Unavailability of sanitary pads, absence of separate toilets for girls and lack of water in toilets reflect on the attendance of girls in schools and colleges and surveys have claimed that nearly 20 to 30 per cent of girls in North India dropped out of schools after they started menstruating.
While talking about menstrual hygiene remains a taboo in the country, the "bold step" of installing an automated sanitary vending machine for its students has been taken by one of the prestigious and oldest women's colleges - the Avadh Girl's Degree College under Lucknow University.
"We installed the machine around a week back and response from the students is very good," AGDC Manager Nishi Pandey told PTI. Pandey said the students are being charged Rs 10 a piece.
"In fact we are also considering to install a disposal machine as well, as the pads are not disposed of hygienically," she said. Pandey, who also teaches in Lucknow University, said a similar unit was being planned for the Department of English and the girls' common room in LU.

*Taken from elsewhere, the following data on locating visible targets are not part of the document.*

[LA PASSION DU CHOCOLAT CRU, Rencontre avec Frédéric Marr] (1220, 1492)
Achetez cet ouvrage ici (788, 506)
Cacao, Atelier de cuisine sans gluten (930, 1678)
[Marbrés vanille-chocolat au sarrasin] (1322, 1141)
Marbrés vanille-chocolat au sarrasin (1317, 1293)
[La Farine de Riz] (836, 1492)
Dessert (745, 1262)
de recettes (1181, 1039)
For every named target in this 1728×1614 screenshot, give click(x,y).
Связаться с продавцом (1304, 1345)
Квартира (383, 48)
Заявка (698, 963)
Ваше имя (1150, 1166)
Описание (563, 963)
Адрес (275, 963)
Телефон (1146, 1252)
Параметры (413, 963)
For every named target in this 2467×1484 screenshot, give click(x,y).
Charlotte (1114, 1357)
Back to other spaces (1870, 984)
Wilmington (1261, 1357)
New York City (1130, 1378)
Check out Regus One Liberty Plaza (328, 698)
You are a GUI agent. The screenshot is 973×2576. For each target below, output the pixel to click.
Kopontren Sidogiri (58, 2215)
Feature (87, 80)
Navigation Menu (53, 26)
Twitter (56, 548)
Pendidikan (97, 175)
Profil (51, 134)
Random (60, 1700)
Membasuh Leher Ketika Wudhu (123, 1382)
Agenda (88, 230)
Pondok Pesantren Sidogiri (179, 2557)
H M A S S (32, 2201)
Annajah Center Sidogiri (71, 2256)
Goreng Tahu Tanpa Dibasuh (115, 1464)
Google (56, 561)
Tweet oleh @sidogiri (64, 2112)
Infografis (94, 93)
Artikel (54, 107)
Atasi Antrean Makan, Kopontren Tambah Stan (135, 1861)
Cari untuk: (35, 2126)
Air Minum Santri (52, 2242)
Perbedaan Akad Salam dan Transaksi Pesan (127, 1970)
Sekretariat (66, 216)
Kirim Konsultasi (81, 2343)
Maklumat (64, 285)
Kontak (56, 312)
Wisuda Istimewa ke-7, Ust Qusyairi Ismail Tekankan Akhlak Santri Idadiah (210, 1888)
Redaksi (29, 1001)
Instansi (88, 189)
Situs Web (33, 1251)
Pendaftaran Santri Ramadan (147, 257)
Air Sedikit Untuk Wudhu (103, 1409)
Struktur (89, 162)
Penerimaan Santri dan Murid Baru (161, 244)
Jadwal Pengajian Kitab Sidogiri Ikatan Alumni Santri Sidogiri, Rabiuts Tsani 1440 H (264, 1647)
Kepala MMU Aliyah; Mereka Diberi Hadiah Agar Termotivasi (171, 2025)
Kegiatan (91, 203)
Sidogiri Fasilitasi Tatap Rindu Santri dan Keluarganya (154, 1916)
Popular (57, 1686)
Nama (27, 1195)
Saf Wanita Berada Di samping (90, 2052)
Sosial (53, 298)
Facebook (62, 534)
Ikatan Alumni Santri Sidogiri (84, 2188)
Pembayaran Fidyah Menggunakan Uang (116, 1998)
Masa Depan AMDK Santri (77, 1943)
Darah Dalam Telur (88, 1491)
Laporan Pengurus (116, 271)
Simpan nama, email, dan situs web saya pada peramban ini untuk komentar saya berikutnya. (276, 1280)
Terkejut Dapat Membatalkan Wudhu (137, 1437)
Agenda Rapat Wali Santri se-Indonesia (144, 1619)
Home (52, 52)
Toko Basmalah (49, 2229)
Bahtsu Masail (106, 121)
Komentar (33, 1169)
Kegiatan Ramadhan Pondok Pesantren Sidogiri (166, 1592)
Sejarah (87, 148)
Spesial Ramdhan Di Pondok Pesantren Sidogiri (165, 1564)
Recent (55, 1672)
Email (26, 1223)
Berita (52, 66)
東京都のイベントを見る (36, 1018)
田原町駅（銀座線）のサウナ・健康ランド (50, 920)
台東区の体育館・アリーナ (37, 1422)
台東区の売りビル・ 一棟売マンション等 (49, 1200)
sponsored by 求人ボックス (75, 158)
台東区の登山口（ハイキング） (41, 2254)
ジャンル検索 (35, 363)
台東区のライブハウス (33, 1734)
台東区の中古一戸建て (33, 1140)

"We have receieved the proposal and are awaiting approval of the Vice-Chancellor," she said, adding that at least one machine would be installed in the girls' common room in LU. In north India, over 30 per cent of girls interviewed said they dropped out of school after they started menstruating, says a study by AC Nielsen on "Sanitary Protection: Every Woman's Health Right".
Inadequate menstrual protection makes adolescent girls (age group 12-18 years) miss five days of school in a month (50 days a year).
Around 23 per cent of these girls actually drop out of school after they started menstruating.
Only 12 per cent of Indian women use sanitary napkins while others are at risk of health problems.
The UP government had last year decided to distribute sanitary napkins free of cost to girls studying in government schools from class 6 to class 12 at a cost of Rs 19.74 crore to the state exchequer.
Earlier this year, Chief Minister Akhilesh Yadav had directed all the district magistrates in the state to ensure steps for addressing menstrual hygiene issues and asked them to promote manufacture and distribution of low cost sanitary napkins in their respective districts.
In a letter addressed to Chief Secretary Alok Ranjan, the Chief Minister instructed that since the matter was associated with health, dignity and empowerment of women, it should be taken seriously at all levels.